2025 Theses Doctoral

A genome wide screen in Escherichia coli reveals metabolic adaptations that enhance intratumoral fitness and bacterial cancer therapy efficacy

Chen, Noah Lejiang

Despite decades of investigation, the fundamental molecular and cellular principles that enable bacteria to thrive within the tumor microenvironment have yet to be defined. After summarizing the state of bacterial cancer therapy research, we systemically uncover these principles through a genome-wide functional screen that identifies the bacterial genes and pathways which govern intratumoral fitness.

Targeted deletion of non-glucose phosphotransferase systems increases bacterial intratumoral fitness by enhancing glucose utilization, demonstrating that aligning bacterial metabolic preference with tumor metabolite availability promotes colonization and persistence within tumors. Integrating multiple metabolic adaptations into a single tumor avid E. coli strain (Ec TA) results in increased tumor colonization not only after intratumoral delivery but also after intravenous delivery, leading to increased anti tumor efficacy when using Ec TA engineered to deliver an encoded immunostimulatory payload.
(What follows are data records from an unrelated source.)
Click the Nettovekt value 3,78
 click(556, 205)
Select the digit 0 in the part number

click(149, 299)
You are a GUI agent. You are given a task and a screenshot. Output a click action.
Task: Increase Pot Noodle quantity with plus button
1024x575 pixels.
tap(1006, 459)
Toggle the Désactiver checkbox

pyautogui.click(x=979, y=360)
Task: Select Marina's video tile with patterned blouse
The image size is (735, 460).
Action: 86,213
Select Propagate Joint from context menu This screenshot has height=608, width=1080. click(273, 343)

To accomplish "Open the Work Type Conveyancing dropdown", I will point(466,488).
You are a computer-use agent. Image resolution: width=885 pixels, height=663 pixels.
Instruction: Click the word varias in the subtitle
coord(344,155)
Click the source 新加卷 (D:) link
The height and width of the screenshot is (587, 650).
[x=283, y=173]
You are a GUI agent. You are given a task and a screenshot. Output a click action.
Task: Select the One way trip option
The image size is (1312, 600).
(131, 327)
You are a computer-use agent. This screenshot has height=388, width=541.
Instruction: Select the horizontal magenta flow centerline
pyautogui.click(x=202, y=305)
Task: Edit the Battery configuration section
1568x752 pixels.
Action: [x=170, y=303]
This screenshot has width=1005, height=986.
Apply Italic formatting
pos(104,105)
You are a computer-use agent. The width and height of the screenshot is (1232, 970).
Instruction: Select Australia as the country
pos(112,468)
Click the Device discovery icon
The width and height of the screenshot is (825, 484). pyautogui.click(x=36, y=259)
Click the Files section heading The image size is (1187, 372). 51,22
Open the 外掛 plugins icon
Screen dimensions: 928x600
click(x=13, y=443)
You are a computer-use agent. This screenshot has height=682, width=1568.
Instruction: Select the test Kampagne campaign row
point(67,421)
Furthermore, Ec TA displaces pre-existing bacterial populations when administered systemically, underscoring its distinct utility for locally delivering therapeutics in the presence of resident tumor microbiota. These data demonstrate that adapting bacteria to the unique characteristics of the tumor metabolic microenvironment can drive the development of safer and more effective chassis for next generation bacterial cancer therapies.